14.   Le porte-parole du JIP, Abu Ahmed, a déclaré que son organisation était engagée envers l'accalmie tant qu'Israël y était également astreint.Selon lui, les membres de l'organisation n'ont pas quitté leur position et sont déployés sur le terrain et prêts à riposter à toute "agression israélienne". D'après lui, ce qui caractérise l'opération actuelle est que contrairement aux précédentes, Israël n'a pas réussi à porter atteinte aux membres de l'organisation ou aux lanceurs de roquettes (Chaîne Al-Quds, 13 mars 2014).

15.   Le Hamas a critiqué l'accalmie conclue de manière directe entre le JIP et l'Egypte.Ghazi Hamad, vice-ministre des Affaires étrangères de l'administration de facto du Hamas, a déclaré que les Egyptiens étaient entrés en contact directement avec les responsables du JIP en "contournant le Hamas de manière injustifiée". Il a exprimé l'espoir que la coordination serait effectuée dans le futur via le "bon canal" afin de conserver l'unité des rangs et l'unité du message (Al-Jazeera, 14 mars 2014).

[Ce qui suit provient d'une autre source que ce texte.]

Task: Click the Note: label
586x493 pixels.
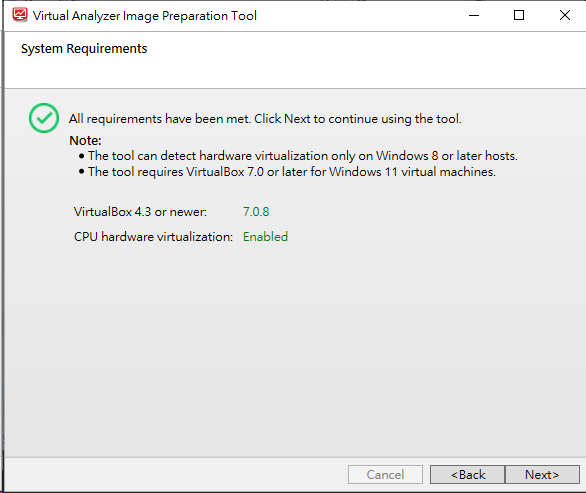Action: (85, 141)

Autres réactions aux tirs de roquettes
Le Jihad Islamique Palestinien

16.   Le JIP a largement utilisé l'escalade pour la présenter comme une victoire. Selon un article intitulé "Rompre le silence…Victoire sécuritaire et militaire", l'organisation a réussi une "opération de propagande" et a surpris Israël au niveau des renseignements lorsque des roquettes ont été tirées de manière coordonnée entre les unités d'artillerie dans toute la bande de Gaza. L'article précisait également la gestion efficace des tirs et de leur portée (Filastin al-Yom, 16 mars 2014).

Le Hamas

17.   Les porte-parole du Hamas ont peu réagi aux événements. Ihab al-Ghussin, porte-parole de l'administration de facto du Hamas, a imputé à Israël la responsabilité de l'escalade et ses conséquences et a souligné le droit de résistance. Taher al-Nunu, conseiller en communication d'Ismail Haniya, a souligné l'adhésion des organisations de la bande de Gaza à l'accord d'accalmie comme intérêt palestinien et a affirmé qu'Israël s'entête à le violer et à commettre des "crimes" contre les Palestiniens.

L'Autorité Palestinienne

18.   Nabil Shaath, porte-parole de la présidence, a déclaré que Mahmoud Abbas exigeait l'arrêt de l'escalade militaire israélienne dans la bande de Gaza sous blocus. Selon lui, l'escalade place les résidents en situation d'isolement, face à des catastrophes, à la guerre et à la destruction (Ma'an, 13 mars 2014).